Cockysprinter- This is the generally accepted wisdom, however, I've yet to see anyone explain the physics as to wy this is so. If nobody can explain the physics as to why this is so, then perhaps we're operating off an incorrect model.
Also, Johnson, Greene, Ato, Crawford and Collins are all at around average height (at least for an American Male) within two inches. They are not "tall" in any sense of the word, as none of them touches six foot. only 60% of the olympic golds you put forth can really be considered "tall" and 60% isn't really a statistically significant amount.
A couple things here… Mike, please correct me if anything sounds funny to you
First ,your comment to Cockysprinter can be explained by understanding that there is always a balance in sprint technique. When at max velocity, a runner's ground contact time should be as short as possible. but this cannot be obtained by sacrificing optimal force production. A sprinter who concentrates only on short ground contact will ultimately be "tip-toeing" down the track, taking a lot of strides during the race and not really going anywhere. And while we do not want our sprinter bounding down the track either, like i said, there needs to be a balance.

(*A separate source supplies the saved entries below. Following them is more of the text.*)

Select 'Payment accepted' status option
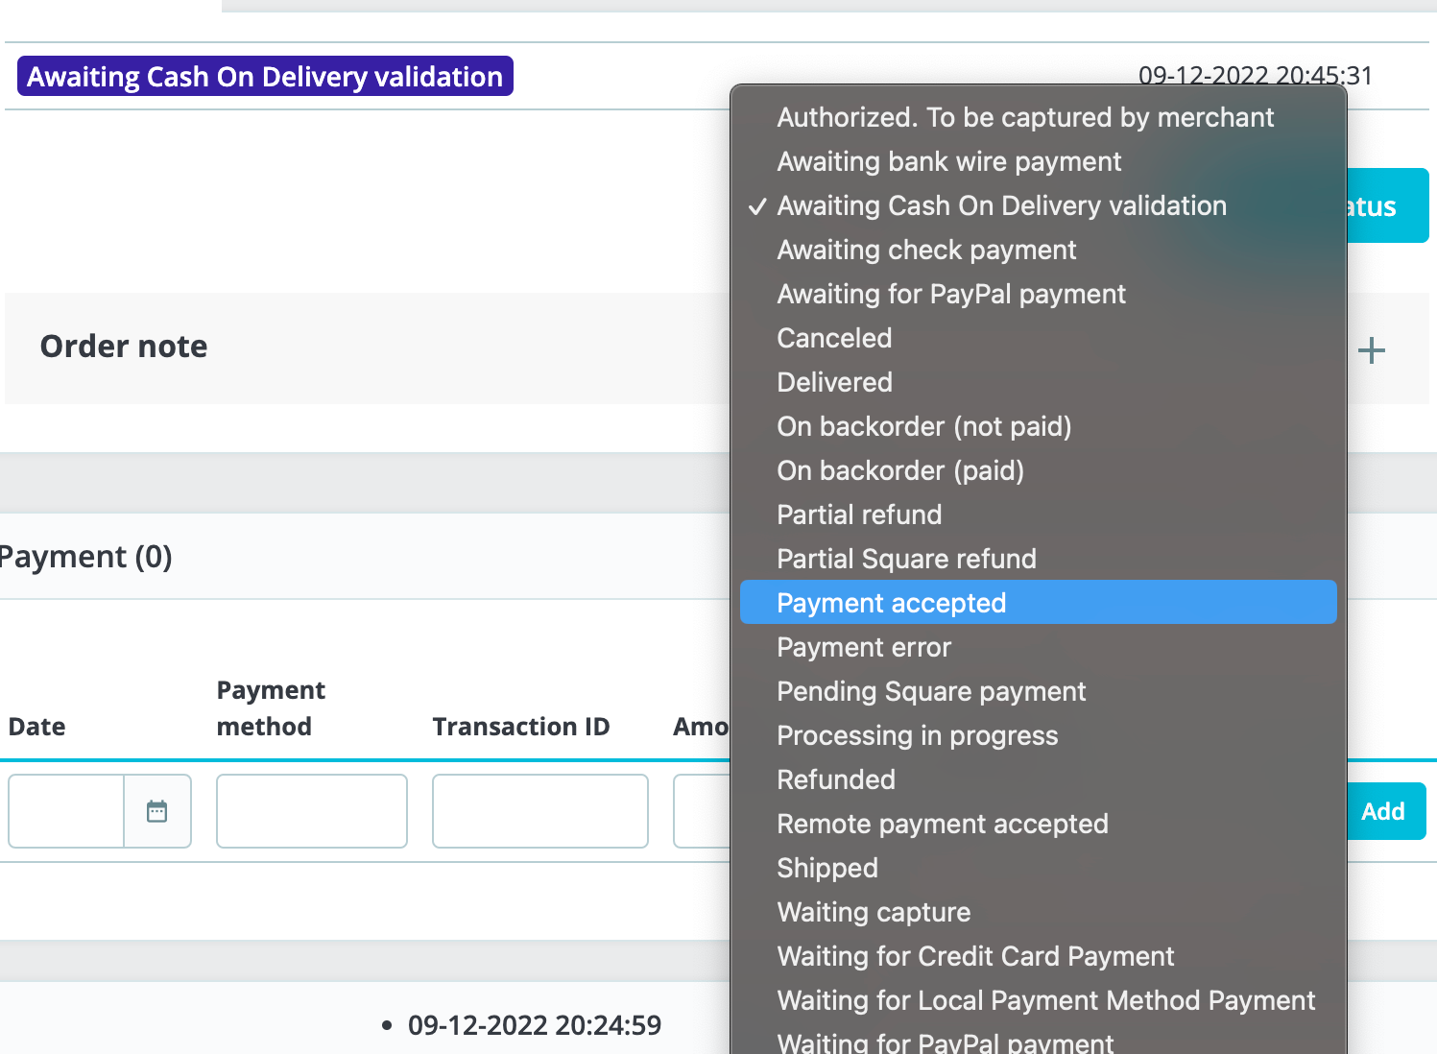1437x1054 pixels. click(891, 603)

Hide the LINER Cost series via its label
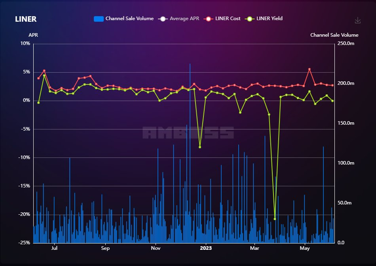pos(228,19)
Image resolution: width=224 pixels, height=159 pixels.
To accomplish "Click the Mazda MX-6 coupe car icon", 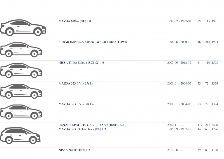I will [x=23, y=28].
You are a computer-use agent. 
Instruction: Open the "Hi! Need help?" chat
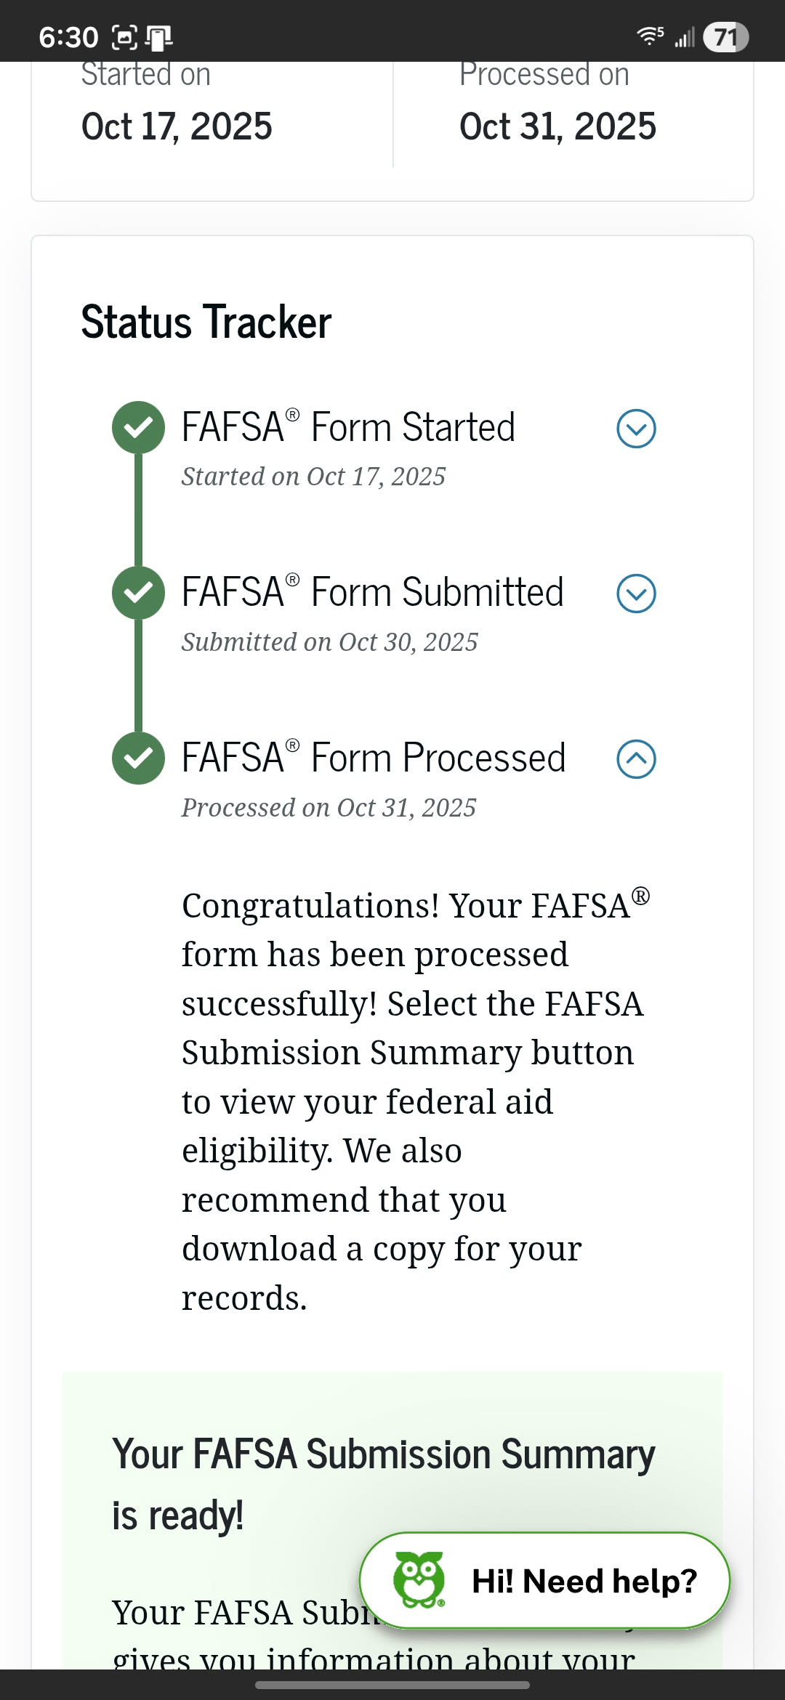(584, 1582)
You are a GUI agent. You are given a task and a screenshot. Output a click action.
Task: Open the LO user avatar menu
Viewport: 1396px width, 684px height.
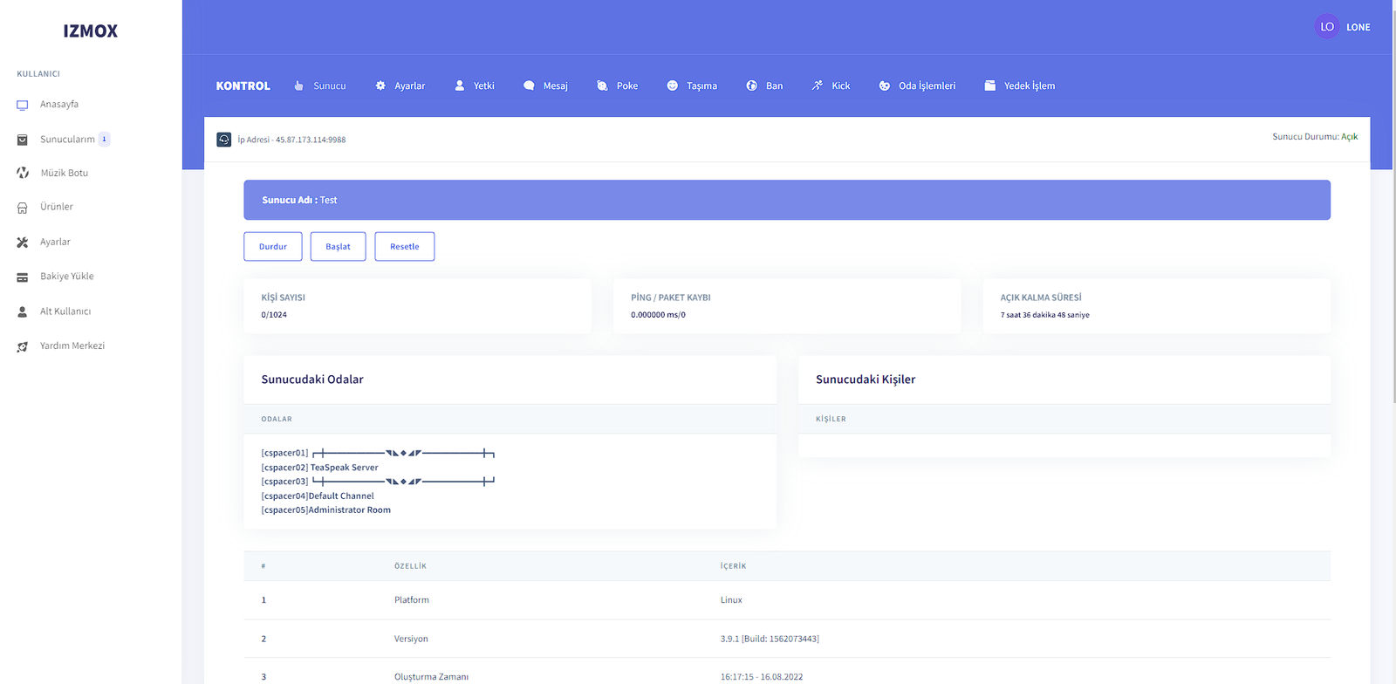(1326, 27)
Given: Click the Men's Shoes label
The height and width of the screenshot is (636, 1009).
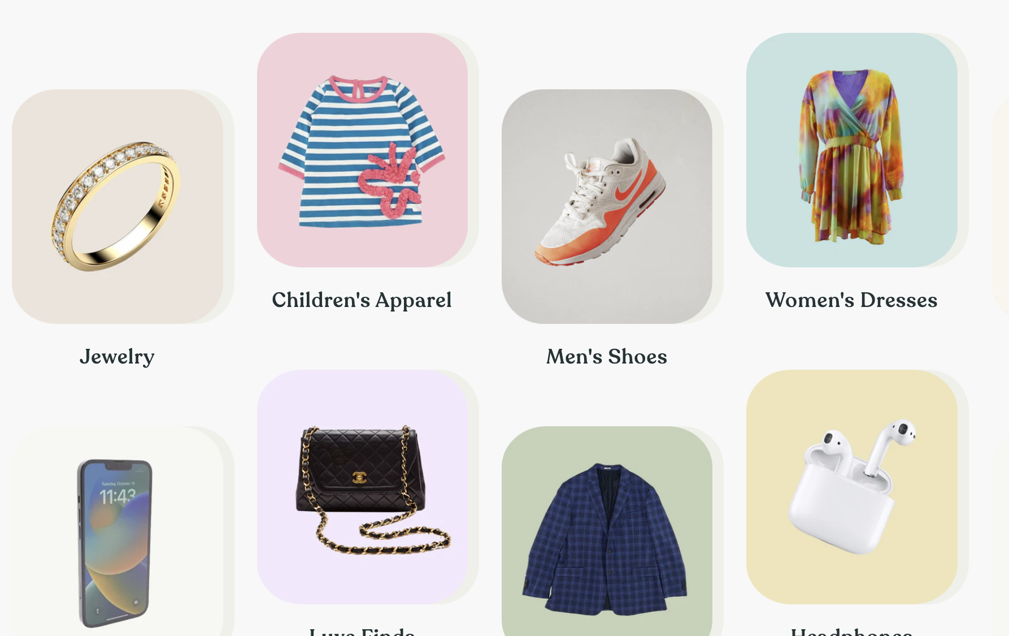Looking at the screenshot, I should (x=607, y=357).
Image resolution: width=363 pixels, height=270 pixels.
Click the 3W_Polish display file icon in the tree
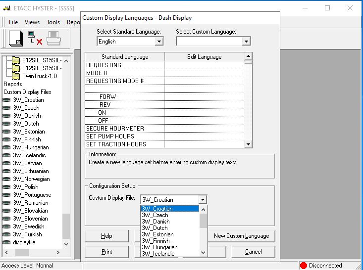pos(7,187)
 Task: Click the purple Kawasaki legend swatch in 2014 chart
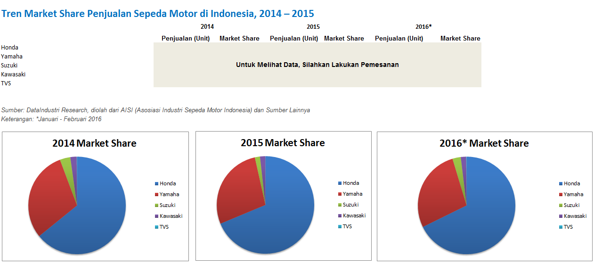pyautogui.click(x=156, y=216)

Also, you have to look at the entire race. During the drive phase, ground contact times are longer due to the need to accelerate. Since the runner's body is at an angle to help with this acceleration, it shortens the length of the lever available to produce force against the track. Once the runner reaches max V, he/she is running upright and contact times shorten because of the use of a longer lever with which to produce the force needed to propel the runner down the track. Essentially, the same amount of for used during the drive phase(short lever) is used during max V ( longer lever). Thus a longer lever will create more torque, making the runner faster.
Second, and just a side note…
be careful how you use the term "statistically significant." You're talking about a subject that, as far as i know, hasn't really been studied too much. I haven't seen any research stating that shorter people are have a significant advantage in sprinting over taller people. If you do have anything on this, please let us know, it'd would be interesting to take a look at.